Saved data entries

# # # # # # #

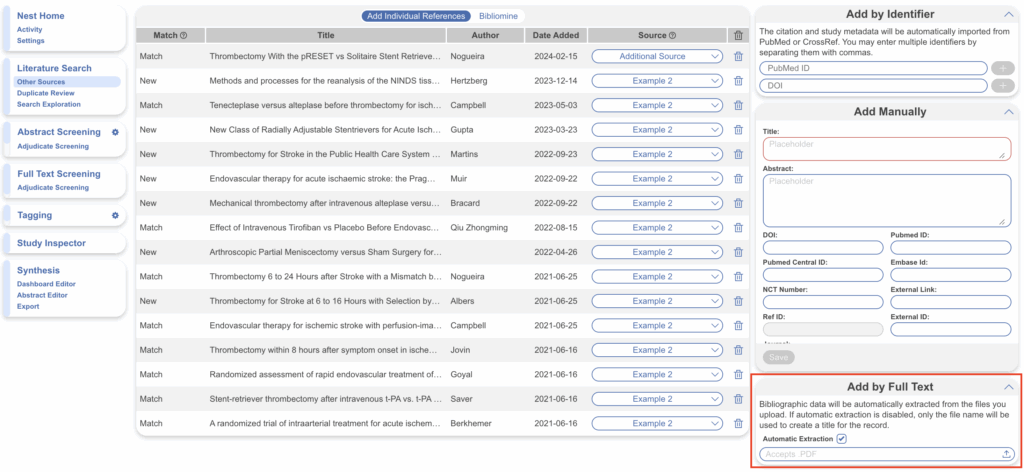The image size is (1024, 472).
Task: Delete the Nogueira 2024-02-15 reference row
Action: 738,56
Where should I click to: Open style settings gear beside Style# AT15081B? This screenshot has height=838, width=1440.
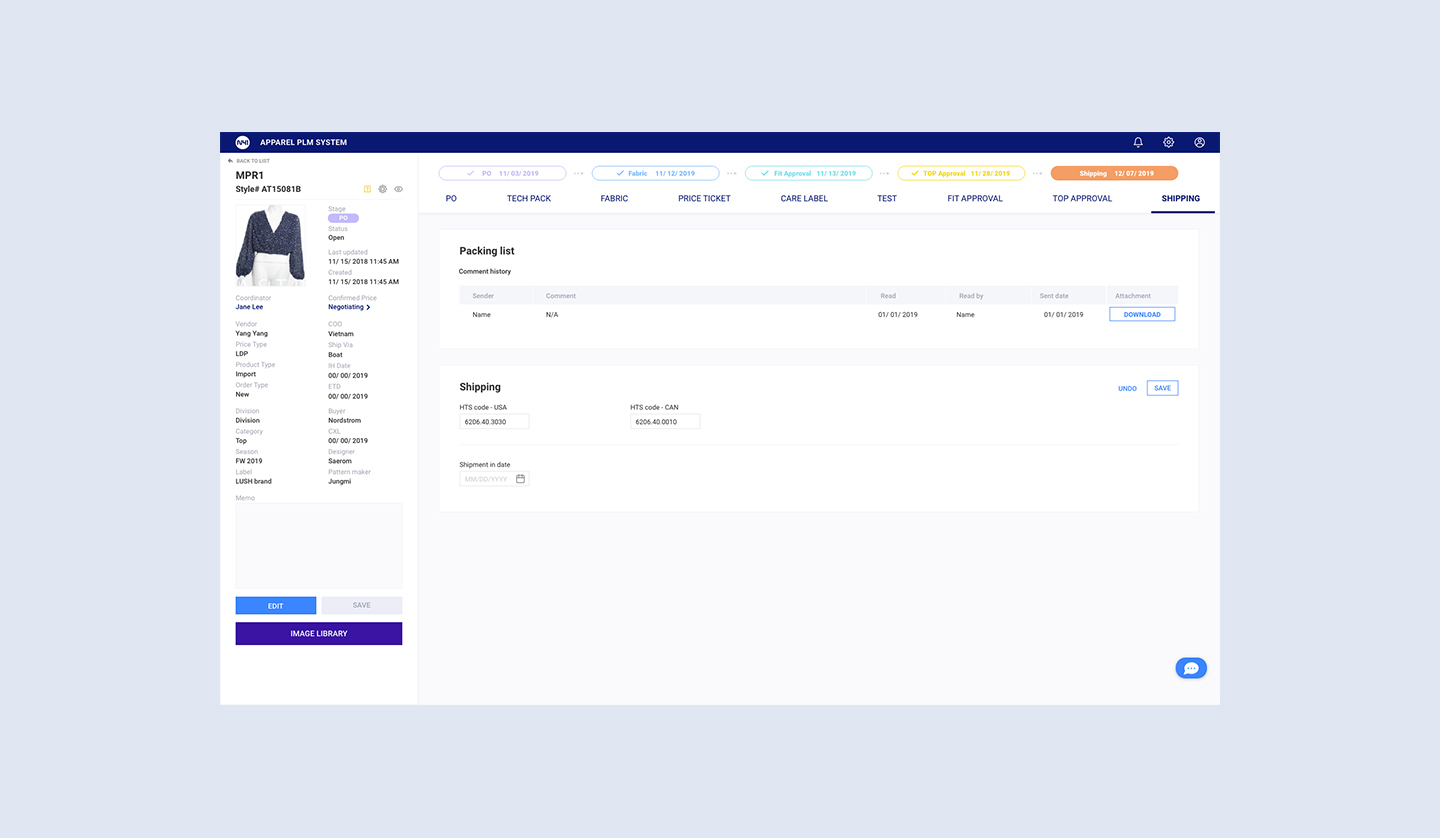(x=382, y=189)
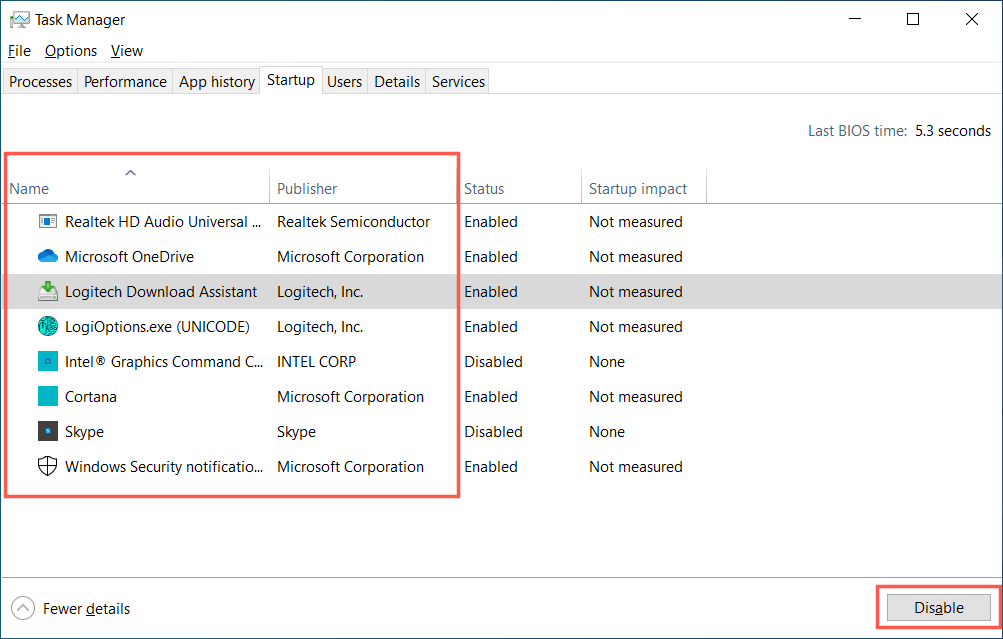Open the Options menu
The width and height of the screenshot is (1003, 639).
71,51
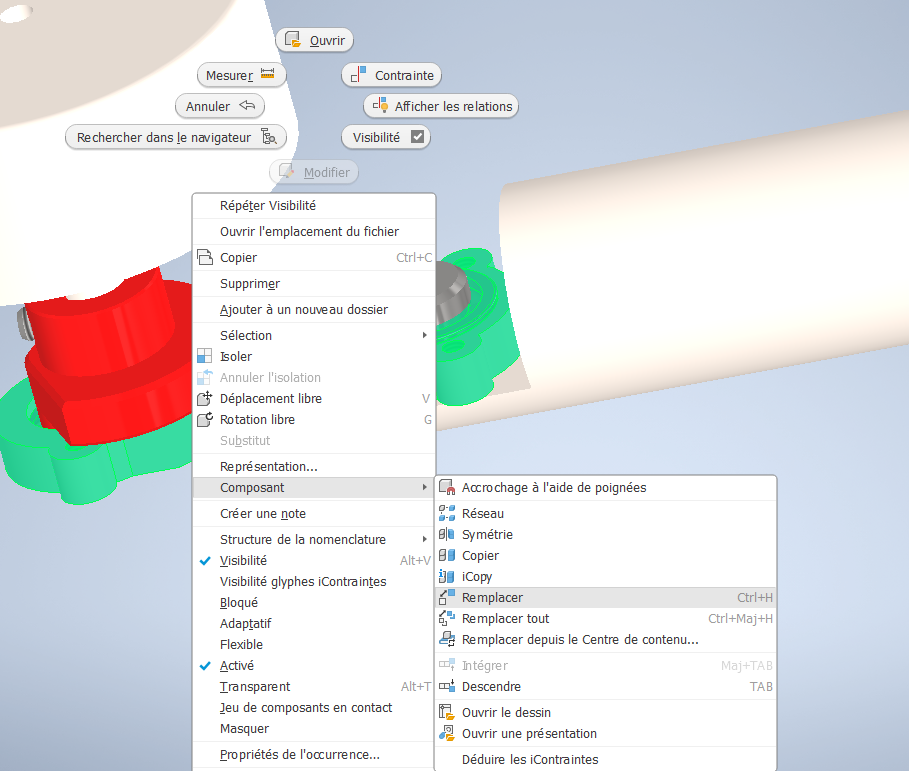
Task: Click the Isoler icon
Action: tap(205, 357)
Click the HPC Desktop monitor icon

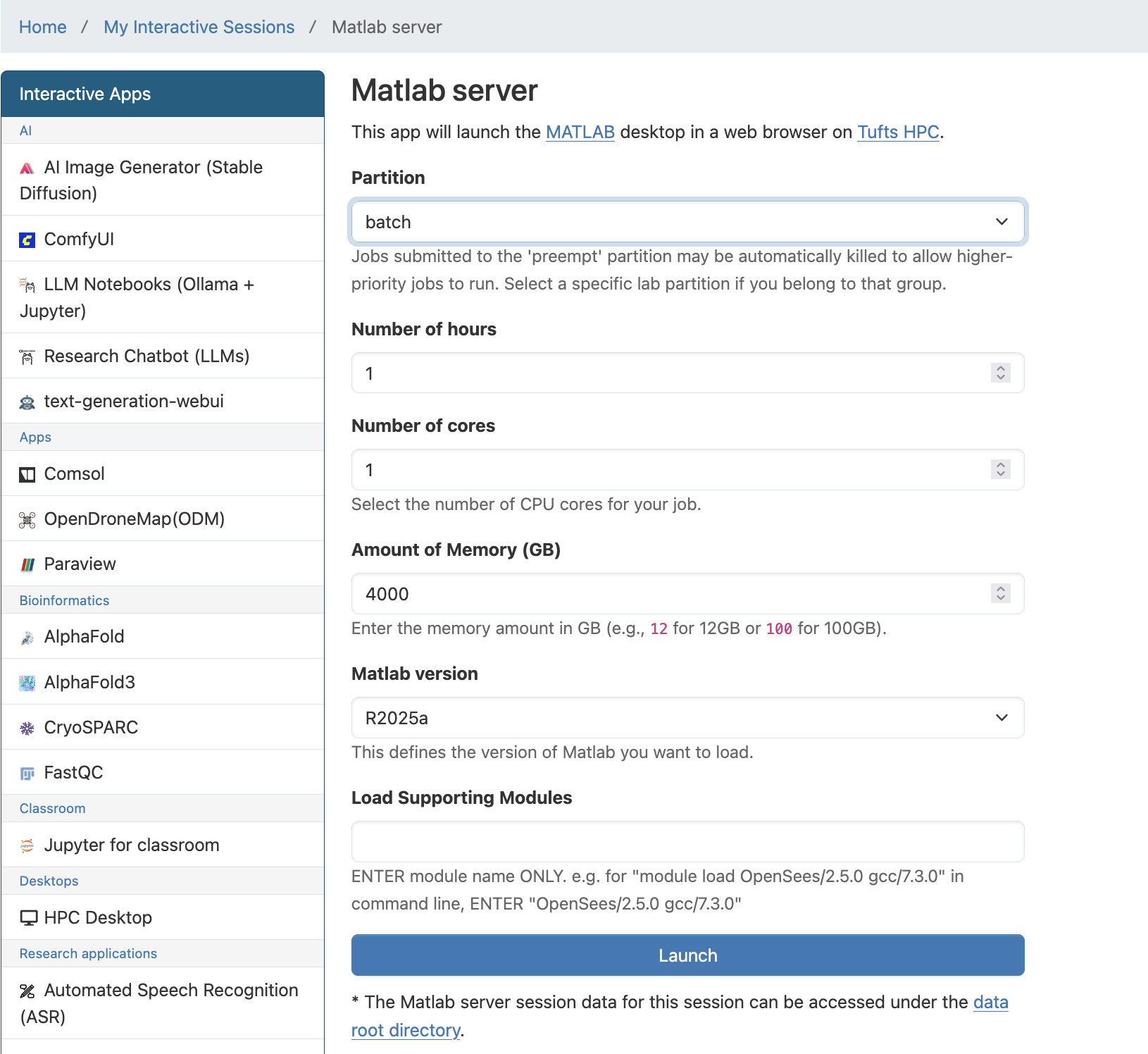(x=28, y=918)
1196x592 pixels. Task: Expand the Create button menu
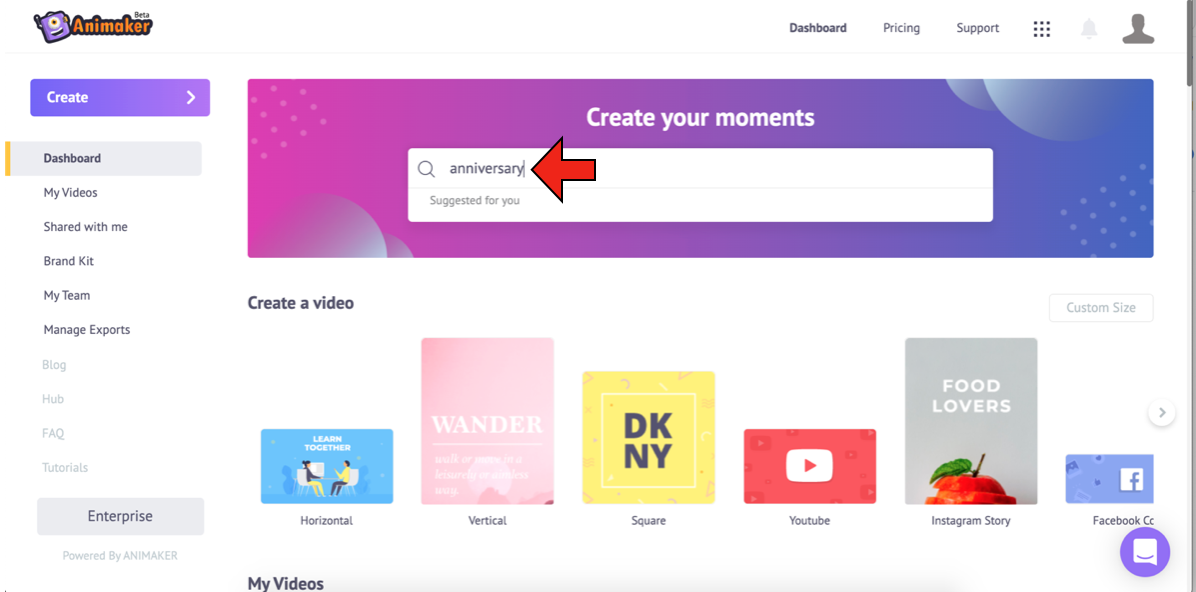click(120, 98)
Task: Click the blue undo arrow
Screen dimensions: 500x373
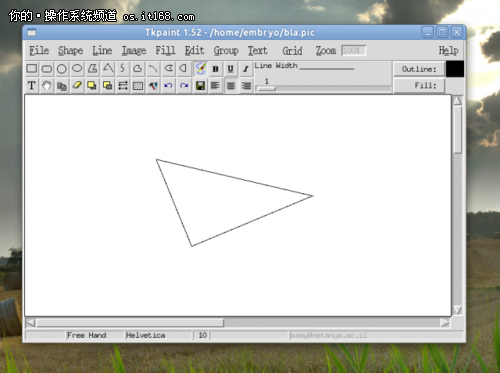Action: [168, 86]
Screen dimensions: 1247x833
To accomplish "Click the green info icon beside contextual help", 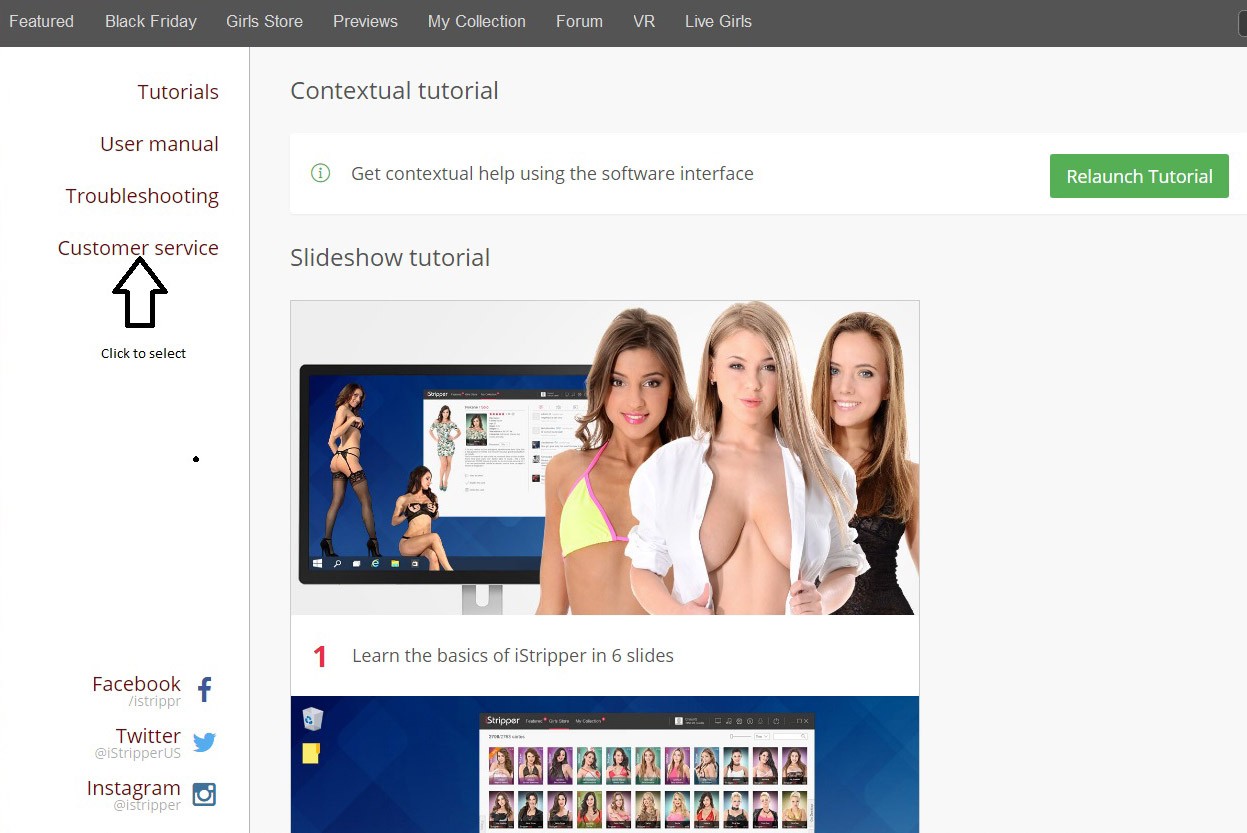I will 320,173.
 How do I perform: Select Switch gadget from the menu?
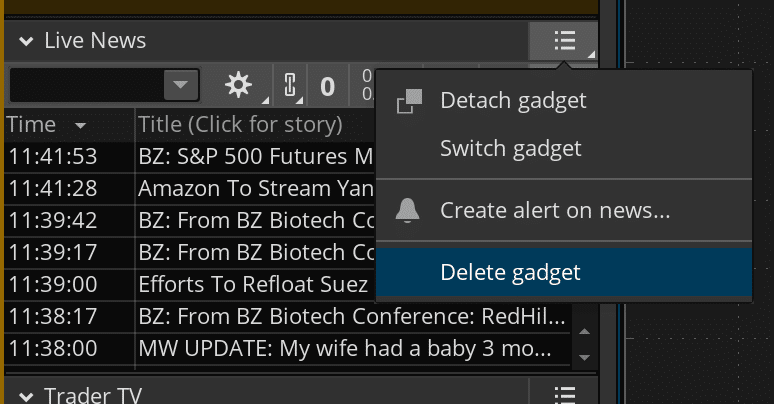tap(510, 149)
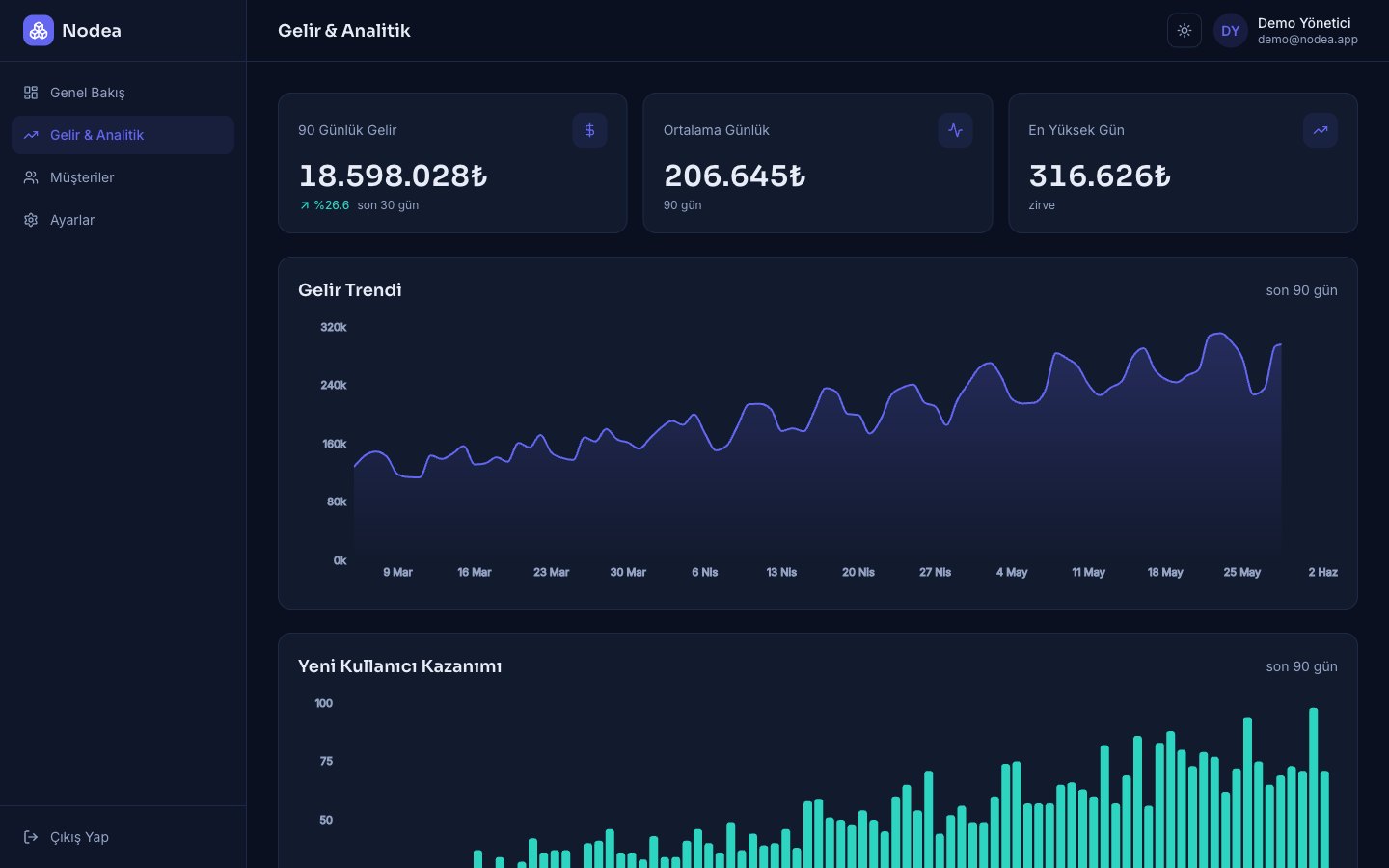The height and width of the screenshot is (868, 1389).
Task: Click the Çıkış Yap button
Action: click(x=123, y=837)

# # # # # # #

• What the task asks: Output only the lines running from the line with "How do I perform: Select" through the last line of the entries above, inclusive, with pictures excluded.

• Output of the exercise:
 How do I perform: Select Switch gadget from the menu?
tap(510, 149)
The height and width of the screenshot is (868, 1389).
Task: Click the Çıkış Yap button
Action: click(x=123, y=837)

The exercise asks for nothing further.